Our data is in a two-dimensional data structure, that is it is aligned in a tabular fashion in rows and columns. We will have to represent and store our data in a tabular, column oriented data in a persistent storage

Thus we read the dataframe in a csv as follows:

# We then have to read in the csv as a DataFrame 
office_df = pd.read_csv('datasets/office_episodes.csv', parse_dates=['release_date'])

3. Create an empty lists:

We then create empty lists so we can organize our data and place them in.

# Create two empty lists, columns and sizes
cols = [] 
sizes = []

4. Differentiating between the various ratings

Now with our dataframe, we are going to organize our data by setting the various ratings into colors red, orange, lightgreen and darkgreen.

This is a color scheme reflecting the scaled ratings of each episode.

# Then iterate through the DataFrame, assigning colors based on the rating 
for ind,row in office_df.iterrows(): 
    if row['scaled_ratings'] < 0.25: 
        cols.append('red') 
    elif row['scaled_ratings'] < 0.50: 
        cols.append('orange') 
    elif row['scaled_ratings'] < 0.75: 
        cols.append('lightgreen') 
    else: 
        cols.append('darkgreen') 

5. Further differentiation

Besides using the color, we want to further bring about a separation by giving them sizes.

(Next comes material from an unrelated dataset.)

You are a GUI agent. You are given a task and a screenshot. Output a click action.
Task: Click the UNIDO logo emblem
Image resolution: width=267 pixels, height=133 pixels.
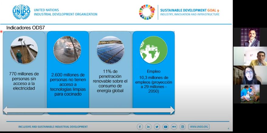click(x=21, y=12)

In our for loop, all rows that have guest we give it a size of 250 while those without, a size of 25

# Then we iterate through the DataFrame, assigning a size based on whether it has guests 
for ind, row in office_df.iterrows(): 
    if row['has_guests'] == False: 
        sizes.append(25) 
    else: 
        sizes.append(250) 

6. To plot our findings easily, we add our lists as columns to the DataFrame

office_df['colors'] = cols 
office_df['sizes'] = sizes 

7. Splitting the data we have into two sub dataFrames

Now in the cinema, we have guest and participant. Because of this, we have to split data into guest and non guest DataFrames to find out the exact number of those who were invited and those who paid to watch netflix.

non_guest_df = office_df[office_df['has_guests'] == False] 
guest_df = office_df[office_df['has_guests'] == True] 

8. Test your matplotlib plot

To test your matplotlib plot, you will need to initalize a matplotlib.pyplotfig object, which you can do using the code fig = plt.figure() . In addition, in order to test it correctly, we have to make sure to specify our plot (including the type, data, labels, etc) in the same cell as the one we are initializing our figure (fig)!

# Then set the figure size and plot style 
plt.rcParams['figure.figsize'] = [11, 7] 
plt.style.use('fivethirtyeight') 

# Create the figure 
fig = plt.figure() 

9. Creating the scatter plot


We then create two scatter plots with the episode number on the x axis, and the viewership on the y axis. We create a normal scatter plot for regular episodes, assigning our color list as the colors and set marker and size.

plt.scatter(x=non_guest_df.episode_number, y=non_guest_df.viewership_mil, \ 
            c=non_guest_df['colors'], s=25) 

Then create a starred scatterplot for guest star episodes, assigning our color list as the colors and set marker and size

plt.scatter(x=guest_df.episode_number, y=guest_df.viewership_mil, \ 
            c=guest_df['colors'], marker='*', s=250) 

10. Labeling our plot

We'll, finally we get to label our scatterplot. We give it a title, label its x-axis, its y-axis and show our plot

# We create a title 
plt.title("Popularity, Quality, and Guest Appearances on the Office", fontsize=28) 

# Create an x-axis label 
plt.xlabel("Episode Number", fontsize=18) 

# Create a y-axis label 
plt.ylabel("Viewership (Millions)", fontsize=18) 

# Show the plot 
plt.show() 

11 Who is the most popular guest star?

To get the most popular guest star, we have to find the star with the viewership_mil greater than 20

print(office_df[office_df['viewership_mil'] > 20]['guest_stars']) top_star = 'Jessica Alba'

And who do we have here, Jessica Alba is the most popular guest star.

Well, this is were we end our investigation, Hope you had fun.